Doc values
By default, most fields are indexed and searchable using the inverted index. The inverted index works by storing a unique sorted list of terms and mapping each term to the documents that contain it.
Sorting, aggregations, and field access in scripts, however, require a different approach. Instead of finding documents from terms, these operations need to retrieve terms from specific documents.
Doc values make these operations possible. They are an on-disk, column-oriented data structure created at index time. Although they store the same values as the _source
field, their format is optimized for fast sorting and aggregations.
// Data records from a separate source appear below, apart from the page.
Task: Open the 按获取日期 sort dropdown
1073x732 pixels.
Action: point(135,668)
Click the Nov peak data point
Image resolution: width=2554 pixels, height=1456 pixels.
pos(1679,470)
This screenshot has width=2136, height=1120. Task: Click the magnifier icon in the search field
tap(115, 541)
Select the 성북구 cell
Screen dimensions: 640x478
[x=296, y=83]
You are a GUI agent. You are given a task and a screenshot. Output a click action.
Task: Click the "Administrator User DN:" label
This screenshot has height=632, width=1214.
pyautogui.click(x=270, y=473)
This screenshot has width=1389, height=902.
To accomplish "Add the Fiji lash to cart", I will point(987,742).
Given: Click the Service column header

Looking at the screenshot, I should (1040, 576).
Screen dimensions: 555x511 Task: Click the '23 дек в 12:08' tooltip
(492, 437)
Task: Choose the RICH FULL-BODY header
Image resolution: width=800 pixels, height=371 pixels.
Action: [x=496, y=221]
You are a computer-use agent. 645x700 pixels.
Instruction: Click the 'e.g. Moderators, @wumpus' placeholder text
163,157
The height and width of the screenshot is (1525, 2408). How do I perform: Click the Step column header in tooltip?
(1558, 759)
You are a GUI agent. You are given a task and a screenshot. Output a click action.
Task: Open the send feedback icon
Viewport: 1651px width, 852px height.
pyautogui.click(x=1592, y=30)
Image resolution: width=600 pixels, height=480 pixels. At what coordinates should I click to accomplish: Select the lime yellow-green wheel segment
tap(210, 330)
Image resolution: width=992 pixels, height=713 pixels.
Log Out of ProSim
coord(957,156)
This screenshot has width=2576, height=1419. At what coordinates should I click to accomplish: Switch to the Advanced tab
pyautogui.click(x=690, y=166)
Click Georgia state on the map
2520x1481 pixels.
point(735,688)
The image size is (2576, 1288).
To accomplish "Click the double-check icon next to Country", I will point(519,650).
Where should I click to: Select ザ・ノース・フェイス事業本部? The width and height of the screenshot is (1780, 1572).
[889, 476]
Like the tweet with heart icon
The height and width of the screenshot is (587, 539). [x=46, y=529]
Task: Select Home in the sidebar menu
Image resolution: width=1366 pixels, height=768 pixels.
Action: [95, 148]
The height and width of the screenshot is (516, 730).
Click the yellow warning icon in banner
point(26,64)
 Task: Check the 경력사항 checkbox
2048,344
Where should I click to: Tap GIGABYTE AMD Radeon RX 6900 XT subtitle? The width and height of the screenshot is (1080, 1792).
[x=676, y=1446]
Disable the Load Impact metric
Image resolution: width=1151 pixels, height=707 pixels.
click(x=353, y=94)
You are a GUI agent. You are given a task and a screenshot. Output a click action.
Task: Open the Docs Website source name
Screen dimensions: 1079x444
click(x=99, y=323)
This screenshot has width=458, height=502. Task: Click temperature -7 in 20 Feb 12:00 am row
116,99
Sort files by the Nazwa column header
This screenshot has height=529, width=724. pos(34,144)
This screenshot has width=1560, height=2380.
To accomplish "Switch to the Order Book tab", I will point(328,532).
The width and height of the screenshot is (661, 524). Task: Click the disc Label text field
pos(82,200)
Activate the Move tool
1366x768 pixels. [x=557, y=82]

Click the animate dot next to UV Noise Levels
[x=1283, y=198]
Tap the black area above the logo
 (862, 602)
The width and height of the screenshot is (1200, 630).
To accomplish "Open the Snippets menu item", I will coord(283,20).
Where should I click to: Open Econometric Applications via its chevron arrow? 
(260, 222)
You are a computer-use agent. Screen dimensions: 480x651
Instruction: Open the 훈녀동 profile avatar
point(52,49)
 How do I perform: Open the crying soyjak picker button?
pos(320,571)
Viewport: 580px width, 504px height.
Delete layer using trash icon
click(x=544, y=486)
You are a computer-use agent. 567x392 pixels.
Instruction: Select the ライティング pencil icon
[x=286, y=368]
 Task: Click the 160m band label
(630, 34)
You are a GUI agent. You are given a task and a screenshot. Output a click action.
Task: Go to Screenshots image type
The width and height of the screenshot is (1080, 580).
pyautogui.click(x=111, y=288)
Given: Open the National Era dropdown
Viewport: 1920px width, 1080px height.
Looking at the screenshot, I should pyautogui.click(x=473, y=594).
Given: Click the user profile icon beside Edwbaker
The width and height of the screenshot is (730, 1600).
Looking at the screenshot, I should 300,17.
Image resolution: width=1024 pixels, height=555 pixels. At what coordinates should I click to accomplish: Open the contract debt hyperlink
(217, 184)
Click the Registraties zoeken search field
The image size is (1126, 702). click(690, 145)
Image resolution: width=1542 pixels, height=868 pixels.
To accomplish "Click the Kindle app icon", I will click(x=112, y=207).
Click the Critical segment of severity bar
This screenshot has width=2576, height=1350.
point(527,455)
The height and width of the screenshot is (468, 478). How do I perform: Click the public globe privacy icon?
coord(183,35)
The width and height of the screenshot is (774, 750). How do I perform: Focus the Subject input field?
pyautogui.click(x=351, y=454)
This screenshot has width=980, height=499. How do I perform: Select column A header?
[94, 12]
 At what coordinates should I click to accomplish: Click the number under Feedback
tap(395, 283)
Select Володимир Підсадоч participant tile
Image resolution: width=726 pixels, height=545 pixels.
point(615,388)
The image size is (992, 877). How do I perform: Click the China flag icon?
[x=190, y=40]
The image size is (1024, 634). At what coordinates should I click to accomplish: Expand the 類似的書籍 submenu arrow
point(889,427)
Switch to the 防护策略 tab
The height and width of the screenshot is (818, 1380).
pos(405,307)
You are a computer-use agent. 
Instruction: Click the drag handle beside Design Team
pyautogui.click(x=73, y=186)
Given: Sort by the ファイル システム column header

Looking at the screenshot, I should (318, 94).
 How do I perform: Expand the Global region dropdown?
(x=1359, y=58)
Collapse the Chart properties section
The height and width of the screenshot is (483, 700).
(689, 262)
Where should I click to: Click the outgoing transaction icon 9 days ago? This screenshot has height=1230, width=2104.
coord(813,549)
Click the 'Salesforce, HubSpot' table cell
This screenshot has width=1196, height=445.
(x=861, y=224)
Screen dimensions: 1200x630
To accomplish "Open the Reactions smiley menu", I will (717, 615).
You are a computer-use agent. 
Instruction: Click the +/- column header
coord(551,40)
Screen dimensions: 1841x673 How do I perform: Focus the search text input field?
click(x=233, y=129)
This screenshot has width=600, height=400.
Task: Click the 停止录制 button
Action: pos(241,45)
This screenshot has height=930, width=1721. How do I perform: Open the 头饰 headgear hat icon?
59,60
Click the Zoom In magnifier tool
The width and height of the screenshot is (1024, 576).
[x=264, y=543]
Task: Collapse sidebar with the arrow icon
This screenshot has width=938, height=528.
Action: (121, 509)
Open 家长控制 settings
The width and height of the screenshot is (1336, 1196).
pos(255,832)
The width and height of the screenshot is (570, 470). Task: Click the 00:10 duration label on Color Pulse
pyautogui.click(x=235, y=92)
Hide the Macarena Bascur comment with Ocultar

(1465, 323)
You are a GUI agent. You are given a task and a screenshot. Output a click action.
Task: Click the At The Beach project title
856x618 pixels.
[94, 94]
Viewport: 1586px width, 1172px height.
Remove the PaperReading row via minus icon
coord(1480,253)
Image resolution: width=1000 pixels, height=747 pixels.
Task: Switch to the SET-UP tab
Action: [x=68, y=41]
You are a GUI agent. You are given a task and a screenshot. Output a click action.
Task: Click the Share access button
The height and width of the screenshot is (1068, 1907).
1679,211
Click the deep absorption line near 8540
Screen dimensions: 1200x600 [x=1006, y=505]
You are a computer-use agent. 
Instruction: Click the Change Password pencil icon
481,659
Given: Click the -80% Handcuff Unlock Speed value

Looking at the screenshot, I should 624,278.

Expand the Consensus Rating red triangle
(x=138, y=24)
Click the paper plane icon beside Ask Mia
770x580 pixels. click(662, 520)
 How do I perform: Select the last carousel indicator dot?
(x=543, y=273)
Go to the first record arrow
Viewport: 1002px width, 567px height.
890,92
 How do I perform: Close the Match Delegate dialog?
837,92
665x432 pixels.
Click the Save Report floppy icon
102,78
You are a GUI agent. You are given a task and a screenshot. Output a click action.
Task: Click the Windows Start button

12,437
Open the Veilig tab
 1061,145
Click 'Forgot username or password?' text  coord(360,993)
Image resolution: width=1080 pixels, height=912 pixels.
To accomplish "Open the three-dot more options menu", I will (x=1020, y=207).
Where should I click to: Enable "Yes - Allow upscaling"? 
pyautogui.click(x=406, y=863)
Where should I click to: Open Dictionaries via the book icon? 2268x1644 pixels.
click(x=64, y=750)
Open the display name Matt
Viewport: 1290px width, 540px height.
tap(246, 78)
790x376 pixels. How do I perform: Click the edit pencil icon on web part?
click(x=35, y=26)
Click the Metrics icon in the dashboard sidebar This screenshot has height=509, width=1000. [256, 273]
Doc values are enabled by default on nearly all field types, except for text
fields. If you know that a field won’t be used for sorting, aggregations, or scripting, you can disable doc values in order to reduce disk usage.
Example
To understand how doc_values
affect fields, create a sample index. In this index, the status_code
field has doc_values
enabled by default, allowing it to support sorting and aggregations. The session_id
field has doc_values
disabled, so it does not support sorting or aggregations but can still be queried:
PUT /web_analytics
{
"mappings": {
"properties": {
"status_code": {
"type": "keyword"
},
"session_id": {
"type": "keyword",
"doc_values": false
}
}
}
}
Add some sample data to the index:
PUT /web_analytics/_doc/1
{
"status_code": "200",
"session_id": "abc123"
}
PUT /web_analytics/_doc/2
{
"status_code": "404",
"session_id": "def456"
}
PUT /web_analytics/_doc/3
{
"status_code": "200",
"session_id": "ghi789"
}
Perform an aggregation on the status_code
field:
GET /web_analytics/_search
{
"size": 0,
"aggs": {
"status_codes": {
"terms": {
"field": "status_code"
}
}
}
}
This aggregation returns correct results because status_code
has doc_values
enabled:
{
"took": 37,
"timed_out": false,
"terminated_early": true,
"_shards": {
"total": 1,
"successful": 1,
"skipped": 0,
"failed": 0
},
"hits": {
"total": {
"value": 3,
"relation": "eq"
},
"max_score": null,
"hits": []
},
"aggregations": {
"status_codes": {
"doc_count_error_upper_bound": 0,
"sum_other_doc_count": 0,
"buckets": [
{
"key": "200",
"doc_count": 2
},
{
"key": "404",
"doc_count": 1
}
]
}
}
}
Attempt to aggregate on the session_id
field:
GET /web_analytics/_search
{
"size": 0,
"aggs": {
"session_counts": {
"terms": {
"field": "session_id"
}
}
}
}
This aggregation fails because session_id
has doc_values
disabled, preventing the document-to-field lookup required for aggregations.